_TEXTO DADO:_
Marcos Zucker andaba por la vida con esa mueca de gracia tan suya y una pena en el alma. Más de una vez
—y muchas fueron luego de la desaparición de uno de sus tres hijos durante la dictadura— deseó su propia muerte. Y se animó a dibujarla en el aire con frases como "el día que me vaya, pocos se darán cuenta, serán unos cinco o seis... No es que no me sienta querido, es que los que podrían llorarme ya no están. Y, además, para ese día no querré lágrimas: me gustaría un aplauso cerrado". A unos meses de esas palabras, Zucker murió en su casa de Barrio Norte, cuando un paro cardíaco le frenó la vida, que ya andaba a paso lento, con 82 años y una pena de ésas que no se olvidan.
Con un cuadro clínico que cada tanto lo sorprendía con dolencias cardíacas e intestinales, el actor había sido internado varias veces desde hacía cuatro años. Durante la última entrevista con Clarín bromeaba sobre las cinco pastillas que debía tomar y su vieja medida diaria de whisky que ya no debía tomar. Su médico de cabecera se la había prohibido a principios del 2000. Y Zucker se ufanaba de que el líquido no bajara la línea de birome que su mujer había grabado sobre el vidrio a modo de control.

_CONJUNTO DE DATOS:_

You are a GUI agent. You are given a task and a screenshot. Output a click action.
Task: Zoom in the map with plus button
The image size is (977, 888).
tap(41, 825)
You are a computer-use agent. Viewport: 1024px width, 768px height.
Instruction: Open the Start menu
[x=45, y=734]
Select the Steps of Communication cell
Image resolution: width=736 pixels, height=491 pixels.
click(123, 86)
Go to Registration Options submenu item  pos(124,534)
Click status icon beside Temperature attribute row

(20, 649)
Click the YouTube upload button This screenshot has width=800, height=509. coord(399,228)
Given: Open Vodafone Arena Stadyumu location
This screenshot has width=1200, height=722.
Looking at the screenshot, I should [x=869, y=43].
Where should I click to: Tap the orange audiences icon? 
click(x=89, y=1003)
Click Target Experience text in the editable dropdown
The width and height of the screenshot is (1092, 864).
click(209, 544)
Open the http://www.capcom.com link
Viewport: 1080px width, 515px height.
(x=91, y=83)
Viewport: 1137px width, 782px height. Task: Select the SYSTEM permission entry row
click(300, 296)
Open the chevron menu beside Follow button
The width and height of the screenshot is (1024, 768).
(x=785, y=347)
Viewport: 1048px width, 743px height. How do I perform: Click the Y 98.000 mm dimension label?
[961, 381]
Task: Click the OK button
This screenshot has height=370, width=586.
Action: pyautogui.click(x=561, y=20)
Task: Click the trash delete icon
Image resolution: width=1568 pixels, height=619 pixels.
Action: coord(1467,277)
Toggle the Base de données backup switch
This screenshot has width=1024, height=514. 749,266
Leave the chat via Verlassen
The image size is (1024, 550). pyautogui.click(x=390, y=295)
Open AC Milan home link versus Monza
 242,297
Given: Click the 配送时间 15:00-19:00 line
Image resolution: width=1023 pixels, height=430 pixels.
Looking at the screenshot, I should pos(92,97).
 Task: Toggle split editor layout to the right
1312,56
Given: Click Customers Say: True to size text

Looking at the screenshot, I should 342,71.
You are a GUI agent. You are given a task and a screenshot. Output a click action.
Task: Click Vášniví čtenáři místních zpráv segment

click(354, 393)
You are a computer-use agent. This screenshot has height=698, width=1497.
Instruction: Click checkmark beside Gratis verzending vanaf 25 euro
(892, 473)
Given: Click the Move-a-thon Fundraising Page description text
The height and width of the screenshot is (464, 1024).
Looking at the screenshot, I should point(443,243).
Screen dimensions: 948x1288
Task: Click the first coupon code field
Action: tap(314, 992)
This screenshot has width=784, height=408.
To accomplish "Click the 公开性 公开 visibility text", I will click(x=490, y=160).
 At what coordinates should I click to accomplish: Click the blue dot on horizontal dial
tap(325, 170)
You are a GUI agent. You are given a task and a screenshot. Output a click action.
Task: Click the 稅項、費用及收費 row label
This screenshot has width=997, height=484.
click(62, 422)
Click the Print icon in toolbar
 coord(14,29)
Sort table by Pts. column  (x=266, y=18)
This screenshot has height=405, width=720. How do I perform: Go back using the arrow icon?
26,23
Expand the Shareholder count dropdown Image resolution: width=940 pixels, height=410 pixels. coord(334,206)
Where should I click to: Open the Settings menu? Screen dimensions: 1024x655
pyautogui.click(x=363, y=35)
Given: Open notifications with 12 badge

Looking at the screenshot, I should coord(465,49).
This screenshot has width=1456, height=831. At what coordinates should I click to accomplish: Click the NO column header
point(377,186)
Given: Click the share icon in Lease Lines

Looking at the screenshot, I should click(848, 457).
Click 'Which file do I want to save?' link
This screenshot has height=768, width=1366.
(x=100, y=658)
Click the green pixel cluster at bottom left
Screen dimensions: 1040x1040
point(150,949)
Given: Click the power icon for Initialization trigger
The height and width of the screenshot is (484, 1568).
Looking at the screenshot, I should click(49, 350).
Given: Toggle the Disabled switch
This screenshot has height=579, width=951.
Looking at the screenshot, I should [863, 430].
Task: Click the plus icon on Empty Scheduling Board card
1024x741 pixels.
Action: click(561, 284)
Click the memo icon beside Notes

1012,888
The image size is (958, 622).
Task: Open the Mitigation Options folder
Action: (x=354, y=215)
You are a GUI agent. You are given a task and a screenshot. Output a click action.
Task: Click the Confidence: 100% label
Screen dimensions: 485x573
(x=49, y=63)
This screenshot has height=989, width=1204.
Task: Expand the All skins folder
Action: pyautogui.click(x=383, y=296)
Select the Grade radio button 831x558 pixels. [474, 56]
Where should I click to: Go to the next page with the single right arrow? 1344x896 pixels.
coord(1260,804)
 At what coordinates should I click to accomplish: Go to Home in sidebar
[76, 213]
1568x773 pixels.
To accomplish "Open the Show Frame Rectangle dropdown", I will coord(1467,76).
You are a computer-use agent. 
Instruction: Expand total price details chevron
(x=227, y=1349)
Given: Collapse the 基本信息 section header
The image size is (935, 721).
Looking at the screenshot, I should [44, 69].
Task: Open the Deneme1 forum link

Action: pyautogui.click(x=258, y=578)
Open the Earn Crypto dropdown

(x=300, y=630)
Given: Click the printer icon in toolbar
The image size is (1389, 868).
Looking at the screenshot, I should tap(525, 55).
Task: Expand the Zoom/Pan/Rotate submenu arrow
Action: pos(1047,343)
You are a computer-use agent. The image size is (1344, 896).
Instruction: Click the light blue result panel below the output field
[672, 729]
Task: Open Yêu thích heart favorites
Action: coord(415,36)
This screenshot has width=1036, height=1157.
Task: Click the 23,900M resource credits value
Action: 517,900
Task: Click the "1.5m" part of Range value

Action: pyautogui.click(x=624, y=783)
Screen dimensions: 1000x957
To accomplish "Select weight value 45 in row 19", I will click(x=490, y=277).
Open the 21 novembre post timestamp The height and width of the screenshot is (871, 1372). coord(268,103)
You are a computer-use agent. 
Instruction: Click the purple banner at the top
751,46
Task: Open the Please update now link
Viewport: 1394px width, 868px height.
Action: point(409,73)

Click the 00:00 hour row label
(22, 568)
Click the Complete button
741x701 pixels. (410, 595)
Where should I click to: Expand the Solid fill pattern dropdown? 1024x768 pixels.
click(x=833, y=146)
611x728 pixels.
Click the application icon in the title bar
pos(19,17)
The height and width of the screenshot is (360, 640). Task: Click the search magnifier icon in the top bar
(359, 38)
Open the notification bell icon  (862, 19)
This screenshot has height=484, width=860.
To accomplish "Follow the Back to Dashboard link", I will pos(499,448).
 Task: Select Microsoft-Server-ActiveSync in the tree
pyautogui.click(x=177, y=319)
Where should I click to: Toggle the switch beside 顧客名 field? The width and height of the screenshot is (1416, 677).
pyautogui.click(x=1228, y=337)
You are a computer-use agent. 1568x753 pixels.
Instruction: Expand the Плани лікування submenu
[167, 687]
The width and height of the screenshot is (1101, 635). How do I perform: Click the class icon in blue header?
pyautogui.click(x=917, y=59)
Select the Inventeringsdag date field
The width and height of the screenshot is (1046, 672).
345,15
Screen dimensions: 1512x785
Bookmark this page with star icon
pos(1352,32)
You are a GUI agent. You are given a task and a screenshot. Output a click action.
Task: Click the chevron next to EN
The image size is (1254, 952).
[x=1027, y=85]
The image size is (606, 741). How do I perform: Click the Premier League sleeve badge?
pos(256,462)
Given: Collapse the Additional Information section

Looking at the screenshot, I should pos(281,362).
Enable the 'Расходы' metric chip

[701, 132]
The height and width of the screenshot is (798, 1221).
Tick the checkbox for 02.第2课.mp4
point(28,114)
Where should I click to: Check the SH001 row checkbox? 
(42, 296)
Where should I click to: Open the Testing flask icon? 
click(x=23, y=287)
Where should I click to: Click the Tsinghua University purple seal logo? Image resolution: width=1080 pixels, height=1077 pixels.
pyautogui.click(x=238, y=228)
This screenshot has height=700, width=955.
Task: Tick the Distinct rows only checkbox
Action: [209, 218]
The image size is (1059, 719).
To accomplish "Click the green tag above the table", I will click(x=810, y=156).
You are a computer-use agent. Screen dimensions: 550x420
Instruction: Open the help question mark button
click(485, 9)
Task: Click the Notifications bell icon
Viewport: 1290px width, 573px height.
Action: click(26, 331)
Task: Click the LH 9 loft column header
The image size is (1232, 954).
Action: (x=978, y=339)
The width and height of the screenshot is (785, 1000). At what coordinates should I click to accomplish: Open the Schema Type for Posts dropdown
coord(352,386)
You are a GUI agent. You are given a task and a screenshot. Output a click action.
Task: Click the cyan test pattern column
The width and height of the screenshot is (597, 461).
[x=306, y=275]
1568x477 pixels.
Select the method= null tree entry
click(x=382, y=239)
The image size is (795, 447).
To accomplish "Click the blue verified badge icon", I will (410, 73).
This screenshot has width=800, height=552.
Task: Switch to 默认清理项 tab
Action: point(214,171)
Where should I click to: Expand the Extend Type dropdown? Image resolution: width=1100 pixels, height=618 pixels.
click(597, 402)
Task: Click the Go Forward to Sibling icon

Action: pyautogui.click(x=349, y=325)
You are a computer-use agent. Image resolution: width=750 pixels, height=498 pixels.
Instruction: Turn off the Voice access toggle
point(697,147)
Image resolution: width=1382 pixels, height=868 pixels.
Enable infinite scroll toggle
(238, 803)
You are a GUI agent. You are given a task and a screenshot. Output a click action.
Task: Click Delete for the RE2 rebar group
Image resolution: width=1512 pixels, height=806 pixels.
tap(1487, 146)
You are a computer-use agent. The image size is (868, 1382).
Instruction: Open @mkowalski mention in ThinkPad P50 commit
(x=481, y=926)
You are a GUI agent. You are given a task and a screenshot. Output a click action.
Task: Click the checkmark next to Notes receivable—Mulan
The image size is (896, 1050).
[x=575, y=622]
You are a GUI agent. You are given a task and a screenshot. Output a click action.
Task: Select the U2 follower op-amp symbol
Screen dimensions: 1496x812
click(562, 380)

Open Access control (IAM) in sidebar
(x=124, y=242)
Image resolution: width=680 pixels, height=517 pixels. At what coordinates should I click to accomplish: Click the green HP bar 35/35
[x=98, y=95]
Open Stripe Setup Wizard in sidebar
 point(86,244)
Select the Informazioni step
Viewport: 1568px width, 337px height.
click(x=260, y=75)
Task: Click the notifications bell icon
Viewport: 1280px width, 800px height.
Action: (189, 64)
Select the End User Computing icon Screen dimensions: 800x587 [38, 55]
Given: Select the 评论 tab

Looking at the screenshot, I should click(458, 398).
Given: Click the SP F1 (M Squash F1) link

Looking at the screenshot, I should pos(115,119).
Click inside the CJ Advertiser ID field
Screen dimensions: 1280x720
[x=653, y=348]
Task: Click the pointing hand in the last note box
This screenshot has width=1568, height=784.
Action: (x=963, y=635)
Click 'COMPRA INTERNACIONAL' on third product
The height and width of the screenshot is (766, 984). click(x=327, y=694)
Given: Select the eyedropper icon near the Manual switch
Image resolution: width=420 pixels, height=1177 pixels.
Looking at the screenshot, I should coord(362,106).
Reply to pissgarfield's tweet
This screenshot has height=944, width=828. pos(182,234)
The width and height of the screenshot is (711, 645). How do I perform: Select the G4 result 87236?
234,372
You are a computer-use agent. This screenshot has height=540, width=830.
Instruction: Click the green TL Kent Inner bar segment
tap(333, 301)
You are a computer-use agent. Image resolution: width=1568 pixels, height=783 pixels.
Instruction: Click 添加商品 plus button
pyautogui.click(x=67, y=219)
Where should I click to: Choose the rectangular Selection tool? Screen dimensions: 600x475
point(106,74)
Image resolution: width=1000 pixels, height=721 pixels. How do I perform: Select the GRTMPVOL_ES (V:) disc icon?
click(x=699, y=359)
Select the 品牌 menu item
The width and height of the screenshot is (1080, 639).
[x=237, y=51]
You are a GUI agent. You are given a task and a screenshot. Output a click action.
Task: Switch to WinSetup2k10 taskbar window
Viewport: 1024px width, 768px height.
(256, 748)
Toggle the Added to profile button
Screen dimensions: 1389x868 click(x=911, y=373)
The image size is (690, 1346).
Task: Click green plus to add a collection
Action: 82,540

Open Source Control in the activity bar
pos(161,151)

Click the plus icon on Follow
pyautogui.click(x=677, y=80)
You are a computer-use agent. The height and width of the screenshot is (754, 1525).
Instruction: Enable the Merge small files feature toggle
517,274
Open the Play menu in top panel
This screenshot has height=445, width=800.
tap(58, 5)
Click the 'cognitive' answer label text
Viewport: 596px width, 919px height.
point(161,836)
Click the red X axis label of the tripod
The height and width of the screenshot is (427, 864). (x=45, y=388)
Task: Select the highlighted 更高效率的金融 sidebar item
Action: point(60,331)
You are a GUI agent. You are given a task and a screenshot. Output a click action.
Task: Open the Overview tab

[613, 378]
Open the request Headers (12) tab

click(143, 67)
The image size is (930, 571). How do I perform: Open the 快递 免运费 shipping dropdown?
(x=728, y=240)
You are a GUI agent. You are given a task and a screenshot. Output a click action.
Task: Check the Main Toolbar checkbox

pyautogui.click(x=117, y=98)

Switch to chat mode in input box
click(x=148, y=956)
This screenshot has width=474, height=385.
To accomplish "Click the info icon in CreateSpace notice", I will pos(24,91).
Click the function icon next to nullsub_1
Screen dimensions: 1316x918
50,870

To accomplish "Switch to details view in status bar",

_CONSIGNA 1:_
¿En qué lugar murió Marcos Zucker, según el texto sobre él?
_CONSIGNA 2:_
En una a tres oraciones, explica por qué Marcos Zucker pensaba que pocos notarían su muerte, según el texto sobre él.
_CONSIGNA 3:_
Continúa el texto sobre Marcos Zucker a partir de su última oración.
Los datos no tienen nada que ver con el texto sobre Marcos Zucker.

_RESPUESTA ESCRITA 1:_
En su casa de Barrio Norte.

_RESPUESTA ESCRITA 2:_
No era porque no se sintiera querido. Él decía que las personas que podrían llorarlo ya no estaban.

_RESPUESTA ESCRITA 3:_
"Okey, el alcohol lo entrego, las chuchis no. No se puede vivir sin vicios", sostenía el hijo de inmigrantes polacos, criado en las calles empedradas del Abasto. Cuando hablaba de las chuchis hablaba de las carreras de caballos. "Su perdición", acotaba en medio tono Susana, su mujer desde hacía 10 años. Apostar por un galope desenfrenado era parte de su rutina diaria y no siempre pasaba luego por ventanilla. "Debe ser feo ser siempre un ganador", tiraba como chascarrillo repetido.
Chascarrillo, por otra parte, que usó más de una vez en los últimos años, cuando conseguir trabajo como actor le costaba más de la cuenta. Muchos "no", varios bolos (mínimas apariciones en pantalla) y algún que otro papel chico, como el "viejo buenazo" que le tocó en "Angel, la diva y yo", la película de Pablo Nissenson. Para esa misma época, mediados del 2000, también lo llamó Víctor Laplace para que formara parte del elenco de su opera prima, "El mar de Lucas": en ese papel "decía algo así como acá, a cuatro cuadras. Respondía eso. Era chiquito, pero era trabajo".
En 76 años de carrera, su mejor época laboral la vivió en los 60, cuando el teatro, el cine y la TV lo tenían en varios elencos simultáneamente. Su mayor huella la dejó su paso por "La tuerca", con una nutrida galería de personajes y un animarse a probar suerte con la improvisación en cámara, que por aquellos años era toda una osadía. Y él supo salir airoso.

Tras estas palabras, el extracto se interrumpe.